Assign class to a sample in Python-CodePudding

I need to create a function that will compare a sample from a list (unknown_dataset) to two other datasets (red_dataset and blue_dataset) to find the shortest distance on then classify the sample. So far I have fucntions to calculate distance

#function to calculate all distances
def calculate_distance(p1, p2):
    d = 0 
    for i in range(len(p1)): 
        d  = (p2[i] - p1[i]) * (p2[i] - p1[i])  
    d = d**0.5 
    return d

and function to find the shortest distance

#function to find the shortest distance
def calculate_shortest_distance(sample, data_list):
    min_dist = []
    for list_sample in data_list:
        dist = calculate_distance(sample, list_sample)
        min_dist.append(dist)
    return min(min_dist)

Now I need to use it to class the sample. My output needs to be [(0.67, 0.95, blue), (xxx, yyy, color),...] I am completely unable find a solution how to add color to the list. My code so far:

def calculate_membership(unknown_dataset, red_dataset, blue_dataset):
    membership = unknown_dataset.copy()
    for sample in unknown_dataset:
        red_min = calculate_shortest_distance(sample, red_dataset)
        blue_min = calculate_shortest_distance(sample, blue_dataset)
        if red_min > blue_min:
            membership.append("blue")
        else:
            membership.append("red")
    return membership

Thank you for all your help.

EDIT: I need to write algorithm for the below: • Read 3 files for red, green, and unknown data sets • For each unknown sample in the unknown data set Calculate distances from the unknown sample to all red data samples Find min_1 (minimum distance of the above distances to red samples) Calculate distances from the unknown sample to all blue data samples Find min_2 (minimum distance of the above distances to blue samples) Compare min_1 and min_2 and assign class label to the unknown sample • Output all unknown samples and their class label to screen • Output all unknown samples and their class label to file

I am stuck on the "Compare min_1 and min_2 and assign class label to the unknown sample" step.

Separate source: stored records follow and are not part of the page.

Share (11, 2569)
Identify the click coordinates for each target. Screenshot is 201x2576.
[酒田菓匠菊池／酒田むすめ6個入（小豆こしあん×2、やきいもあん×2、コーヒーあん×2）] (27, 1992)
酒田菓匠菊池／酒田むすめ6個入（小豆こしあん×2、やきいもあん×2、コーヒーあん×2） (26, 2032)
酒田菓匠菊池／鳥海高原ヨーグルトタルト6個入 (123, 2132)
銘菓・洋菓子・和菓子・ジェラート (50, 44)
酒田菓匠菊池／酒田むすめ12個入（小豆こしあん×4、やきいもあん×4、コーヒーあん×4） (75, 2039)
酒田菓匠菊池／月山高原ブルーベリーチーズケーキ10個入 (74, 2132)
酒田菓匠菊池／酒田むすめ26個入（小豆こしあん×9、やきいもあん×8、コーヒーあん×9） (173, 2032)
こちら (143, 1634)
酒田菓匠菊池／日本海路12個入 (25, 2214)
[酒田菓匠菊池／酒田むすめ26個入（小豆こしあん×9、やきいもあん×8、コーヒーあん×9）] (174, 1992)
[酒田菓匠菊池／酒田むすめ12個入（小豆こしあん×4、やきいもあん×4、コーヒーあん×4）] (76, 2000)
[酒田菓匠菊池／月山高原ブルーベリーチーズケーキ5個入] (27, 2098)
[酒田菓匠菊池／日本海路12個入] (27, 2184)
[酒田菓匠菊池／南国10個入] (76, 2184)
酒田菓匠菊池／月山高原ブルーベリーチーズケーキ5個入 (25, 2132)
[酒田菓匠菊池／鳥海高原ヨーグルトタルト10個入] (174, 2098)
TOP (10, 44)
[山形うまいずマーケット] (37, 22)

CodePudding user response：

Your approach seems to have some needless complications. This:

def calculate_distance(p1, p2):
    d = 0 
    for i in range(len(p1)): 
        d  = (p2[i] - p1[i]) * (p2[i] - p1[i])  
    d = d**0.5 
    return d

Effectively computes the sum of the absolute values of the distances for all parts of p1 and p2, which appear to be vectors/n-tuples.

This would do the same:

def dist(p1, p2):
    return sum(abs(v1 - v2) for v1, v2 in zip(p1, p2))

The second part:

def calculate_shortest_distance(sample, data_list):
    min_dist = []
    for list_sample in data_list:
        dist = calculate_distance(sample, list_sample)
        min_dist.append(dist)
    return min(min_dist)

Seems to take a sample a single one of these vectors / n-tuples and tries to find the minimum value for calculate_distance to a list of similar vectors / n-tuples data_list. This would do the same:

def min_dist(sample, data_list):
    return min(dist(sample, p) for p in data_list)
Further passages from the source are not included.